─── Extracted data ───
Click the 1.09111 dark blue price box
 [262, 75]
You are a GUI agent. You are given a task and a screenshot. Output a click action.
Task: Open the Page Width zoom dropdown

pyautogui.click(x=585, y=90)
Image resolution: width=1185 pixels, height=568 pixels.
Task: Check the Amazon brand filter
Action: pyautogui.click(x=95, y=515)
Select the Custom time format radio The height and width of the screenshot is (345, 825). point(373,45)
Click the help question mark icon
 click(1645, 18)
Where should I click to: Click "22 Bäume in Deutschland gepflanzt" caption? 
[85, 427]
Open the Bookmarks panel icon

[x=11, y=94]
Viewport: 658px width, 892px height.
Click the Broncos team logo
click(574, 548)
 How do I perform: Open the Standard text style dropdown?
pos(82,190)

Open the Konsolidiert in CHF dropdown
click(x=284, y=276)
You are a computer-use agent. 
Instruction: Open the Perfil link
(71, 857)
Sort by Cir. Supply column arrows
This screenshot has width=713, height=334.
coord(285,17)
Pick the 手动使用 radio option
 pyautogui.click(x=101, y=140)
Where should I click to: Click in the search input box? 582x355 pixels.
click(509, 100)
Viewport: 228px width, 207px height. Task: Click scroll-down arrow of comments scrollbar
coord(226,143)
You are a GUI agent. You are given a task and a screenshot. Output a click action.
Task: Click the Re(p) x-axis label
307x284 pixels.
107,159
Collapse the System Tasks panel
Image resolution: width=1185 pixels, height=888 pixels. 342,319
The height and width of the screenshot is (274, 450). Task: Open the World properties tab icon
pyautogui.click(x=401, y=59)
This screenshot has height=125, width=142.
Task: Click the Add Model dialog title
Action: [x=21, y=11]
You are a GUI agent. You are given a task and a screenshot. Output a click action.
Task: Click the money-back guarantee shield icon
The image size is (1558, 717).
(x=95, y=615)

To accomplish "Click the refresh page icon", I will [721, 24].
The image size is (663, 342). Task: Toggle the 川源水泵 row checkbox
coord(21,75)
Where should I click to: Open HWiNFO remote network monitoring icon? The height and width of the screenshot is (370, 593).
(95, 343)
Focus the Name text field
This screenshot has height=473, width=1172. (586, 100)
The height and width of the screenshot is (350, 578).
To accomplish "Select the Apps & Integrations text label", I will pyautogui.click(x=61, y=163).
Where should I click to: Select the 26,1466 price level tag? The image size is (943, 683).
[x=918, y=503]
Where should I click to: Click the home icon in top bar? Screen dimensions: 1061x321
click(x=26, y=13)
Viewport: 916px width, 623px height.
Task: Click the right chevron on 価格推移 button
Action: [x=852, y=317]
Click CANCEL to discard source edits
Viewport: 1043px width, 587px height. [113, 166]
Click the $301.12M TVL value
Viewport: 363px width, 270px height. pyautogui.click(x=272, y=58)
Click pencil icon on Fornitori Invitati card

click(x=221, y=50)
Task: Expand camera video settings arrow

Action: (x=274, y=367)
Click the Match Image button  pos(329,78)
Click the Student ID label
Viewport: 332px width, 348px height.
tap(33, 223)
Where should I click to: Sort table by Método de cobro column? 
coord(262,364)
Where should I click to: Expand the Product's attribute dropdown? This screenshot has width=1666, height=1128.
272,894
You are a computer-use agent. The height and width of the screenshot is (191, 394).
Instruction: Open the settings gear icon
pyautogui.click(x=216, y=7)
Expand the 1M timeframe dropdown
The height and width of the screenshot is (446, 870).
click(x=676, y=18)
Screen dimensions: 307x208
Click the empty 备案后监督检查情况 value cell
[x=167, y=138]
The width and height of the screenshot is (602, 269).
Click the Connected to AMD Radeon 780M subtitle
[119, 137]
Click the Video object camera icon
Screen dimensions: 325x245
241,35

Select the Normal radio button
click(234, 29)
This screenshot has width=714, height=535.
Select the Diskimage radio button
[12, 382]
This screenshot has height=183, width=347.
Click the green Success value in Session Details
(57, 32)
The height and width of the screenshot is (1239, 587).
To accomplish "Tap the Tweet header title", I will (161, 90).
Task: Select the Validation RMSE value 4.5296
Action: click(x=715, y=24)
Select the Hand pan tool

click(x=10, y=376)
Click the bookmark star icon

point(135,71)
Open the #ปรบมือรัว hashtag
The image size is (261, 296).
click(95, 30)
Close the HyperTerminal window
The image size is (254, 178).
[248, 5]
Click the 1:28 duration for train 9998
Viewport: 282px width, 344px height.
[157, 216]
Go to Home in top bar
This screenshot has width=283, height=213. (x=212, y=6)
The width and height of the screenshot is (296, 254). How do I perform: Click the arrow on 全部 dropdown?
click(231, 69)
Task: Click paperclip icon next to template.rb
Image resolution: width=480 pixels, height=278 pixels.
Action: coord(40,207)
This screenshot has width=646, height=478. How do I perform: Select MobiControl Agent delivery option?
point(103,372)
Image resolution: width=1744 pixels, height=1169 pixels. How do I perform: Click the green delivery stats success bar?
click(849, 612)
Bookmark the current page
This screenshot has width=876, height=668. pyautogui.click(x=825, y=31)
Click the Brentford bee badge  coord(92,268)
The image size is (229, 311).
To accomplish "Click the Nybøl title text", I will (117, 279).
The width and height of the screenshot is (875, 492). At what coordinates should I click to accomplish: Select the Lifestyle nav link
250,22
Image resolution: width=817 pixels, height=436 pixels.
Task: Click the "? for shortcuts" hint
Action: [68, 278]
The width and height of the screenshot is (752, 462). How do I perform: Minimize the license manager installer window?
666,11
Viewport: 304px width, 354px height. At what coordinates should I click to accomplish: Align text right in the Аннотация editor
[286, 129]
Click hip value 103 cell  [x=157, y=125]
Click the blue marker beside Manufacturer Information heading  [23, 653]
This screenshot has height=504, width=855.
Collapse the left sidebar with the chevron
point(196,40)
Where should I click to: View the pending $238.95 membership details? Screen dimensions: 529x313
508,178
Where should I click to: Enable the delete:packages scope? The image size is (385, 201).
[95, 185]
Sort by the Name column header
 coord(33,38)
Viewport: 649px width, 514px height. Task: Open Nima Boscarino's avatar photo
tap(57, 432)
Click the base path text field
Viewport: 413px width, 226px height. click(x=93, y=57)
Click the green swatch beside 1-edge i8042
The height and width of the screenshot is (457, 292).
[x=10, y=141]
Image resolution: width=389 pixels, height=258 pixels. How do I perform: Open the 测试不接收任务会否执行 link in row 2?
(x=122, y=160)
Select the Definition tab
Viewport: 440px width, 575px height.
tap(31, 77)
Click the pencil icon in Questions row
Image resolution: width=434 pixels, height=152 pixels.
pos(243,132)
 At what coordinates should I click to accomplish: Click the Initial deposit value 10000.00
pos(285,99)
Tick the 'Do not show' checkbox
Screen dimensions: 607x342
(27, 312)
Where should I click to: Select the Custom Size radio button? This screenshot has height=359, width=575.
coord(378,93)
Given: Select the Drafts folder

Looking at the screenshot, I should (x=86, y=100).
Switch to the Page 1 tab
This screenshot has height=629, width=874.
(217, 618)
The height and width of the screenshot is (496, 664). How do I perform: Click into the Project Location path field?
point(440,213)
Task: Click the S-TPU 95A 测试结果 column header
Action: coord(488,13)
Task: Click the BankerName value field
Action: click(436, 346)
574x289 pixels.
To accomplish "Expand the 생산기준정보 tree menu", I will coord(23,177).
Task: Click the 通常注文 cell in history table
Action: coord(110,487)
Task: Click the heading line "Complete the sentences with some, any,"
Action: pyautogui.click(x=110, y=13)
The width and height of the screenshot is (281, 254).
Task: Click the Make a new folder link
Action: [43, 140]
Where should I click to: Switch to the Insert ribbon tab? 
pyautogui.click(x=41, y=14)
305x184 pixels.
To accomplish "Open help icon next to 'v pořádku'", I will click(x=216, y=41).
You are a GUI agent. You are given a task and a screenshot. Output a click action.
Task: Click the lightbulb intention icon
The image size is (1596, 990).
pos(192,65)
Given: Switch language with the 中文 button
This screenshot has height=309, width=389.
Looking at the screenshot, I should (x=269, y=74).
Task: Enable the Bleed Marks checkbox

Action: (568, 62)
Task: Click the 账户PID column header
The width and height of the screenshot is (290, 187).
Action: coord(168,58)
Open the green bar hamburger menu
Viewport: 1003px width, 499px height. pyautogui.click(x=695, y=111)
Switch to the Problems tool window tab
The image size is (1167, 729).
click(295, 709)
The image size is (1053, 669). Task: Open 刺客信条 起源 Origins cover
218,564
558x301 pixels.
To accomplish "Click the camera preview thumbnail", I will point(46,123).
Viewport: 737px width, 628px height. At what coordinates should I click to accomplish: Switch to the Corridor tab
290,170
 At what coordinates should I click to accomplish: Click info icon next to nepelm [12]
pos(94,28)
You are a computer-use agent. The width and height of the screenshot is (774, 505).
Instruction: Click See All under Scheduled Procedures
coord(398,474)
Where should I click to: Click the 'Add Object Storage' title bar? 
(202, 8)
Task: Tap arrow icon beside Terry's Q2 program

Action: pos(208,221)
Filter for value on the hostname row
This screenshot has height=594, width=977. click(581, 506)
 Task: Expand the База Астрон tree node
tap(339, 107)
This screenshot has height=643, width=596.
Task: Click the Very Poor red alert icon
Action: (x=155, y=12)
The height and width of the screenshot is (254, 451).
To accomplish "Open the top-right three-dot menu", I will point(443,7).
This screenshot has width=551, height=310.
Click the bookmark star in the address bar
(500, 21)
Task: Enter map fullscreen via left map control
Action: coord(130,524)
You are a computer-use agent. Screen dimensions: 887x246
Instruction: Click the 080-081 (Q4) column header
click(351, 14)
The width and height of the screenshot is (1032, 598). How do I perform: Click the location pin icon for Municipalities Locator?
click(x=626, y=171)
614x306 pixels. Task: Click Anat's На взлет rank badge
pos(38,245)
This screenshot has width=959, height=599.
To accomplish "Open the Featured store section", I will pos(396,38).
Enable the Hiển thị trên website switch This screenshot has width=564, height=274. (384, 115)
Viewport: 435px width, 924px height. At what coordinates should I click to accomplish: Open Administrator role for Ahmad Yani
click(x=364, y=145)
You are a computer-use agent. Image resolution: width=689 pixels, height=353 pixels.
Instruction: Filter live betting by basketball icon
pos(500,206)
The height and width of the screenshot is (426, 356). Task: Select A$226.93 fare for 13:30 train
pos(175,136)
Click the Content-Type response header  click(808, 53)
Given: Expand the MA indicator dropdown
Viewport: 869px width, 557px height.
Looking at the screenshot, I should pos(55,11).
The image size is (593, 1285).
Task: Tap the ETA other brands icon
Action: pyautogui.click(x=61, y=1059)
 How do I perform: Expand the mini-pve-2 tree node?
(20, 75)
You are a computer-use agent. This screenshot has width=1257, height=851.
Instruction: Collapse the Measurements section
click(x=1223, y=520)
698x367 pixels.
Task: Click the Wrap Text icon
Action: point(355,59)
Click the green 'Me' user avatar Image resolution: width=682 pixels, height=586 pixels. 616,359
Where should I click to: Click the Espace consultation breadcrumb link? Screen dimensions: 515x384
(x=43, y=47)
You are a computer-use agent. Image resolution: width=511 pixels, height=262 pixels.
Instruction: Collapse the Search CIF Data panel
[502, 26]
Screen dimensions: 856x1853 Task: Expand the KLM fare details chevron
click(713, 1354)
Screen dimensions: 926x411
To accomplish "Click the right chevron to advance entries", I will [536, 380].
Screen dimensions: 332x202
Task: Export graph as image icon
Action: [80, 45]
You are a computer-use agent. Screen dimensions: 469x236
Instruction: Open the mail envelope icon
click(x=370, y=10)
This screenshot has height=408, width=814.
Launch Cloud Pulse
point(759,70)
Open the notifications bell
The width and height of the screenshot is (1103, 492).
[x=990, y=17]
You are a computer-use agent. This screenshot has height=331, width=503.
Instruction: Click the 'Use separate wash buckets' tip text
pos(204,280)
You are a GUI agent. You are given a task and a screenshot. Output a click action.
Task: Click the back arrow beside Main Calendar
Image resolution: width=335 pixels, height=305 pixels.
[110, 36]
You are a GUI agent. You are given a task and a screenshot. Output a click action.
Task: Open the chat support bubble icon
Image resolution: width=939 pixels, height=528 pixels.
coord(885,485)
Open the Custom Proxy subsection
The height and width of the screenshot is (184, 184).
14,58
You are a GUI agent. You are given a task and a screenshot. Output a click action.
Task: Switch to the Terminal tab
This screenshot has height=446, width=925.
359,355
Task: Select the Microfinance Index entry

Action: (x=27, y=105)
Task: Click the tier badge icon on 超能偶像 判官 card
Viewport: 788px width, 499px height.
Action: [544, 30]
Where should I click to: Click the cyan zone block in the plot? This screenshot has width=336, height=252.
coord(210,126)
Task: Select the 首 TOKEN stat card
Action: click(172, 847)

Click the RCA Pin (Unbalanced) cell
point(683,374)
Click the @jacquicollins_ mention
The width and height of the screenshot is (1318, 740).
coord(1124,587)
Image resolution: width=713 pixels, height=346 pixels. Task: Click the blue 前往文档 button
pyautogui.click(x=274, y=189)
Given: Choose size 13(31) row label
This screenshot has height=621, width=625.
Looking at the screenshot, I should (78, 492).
───
Exercise description:
The number of lines in the data holding the string "computer" is the whole answer.

Result of this task:
9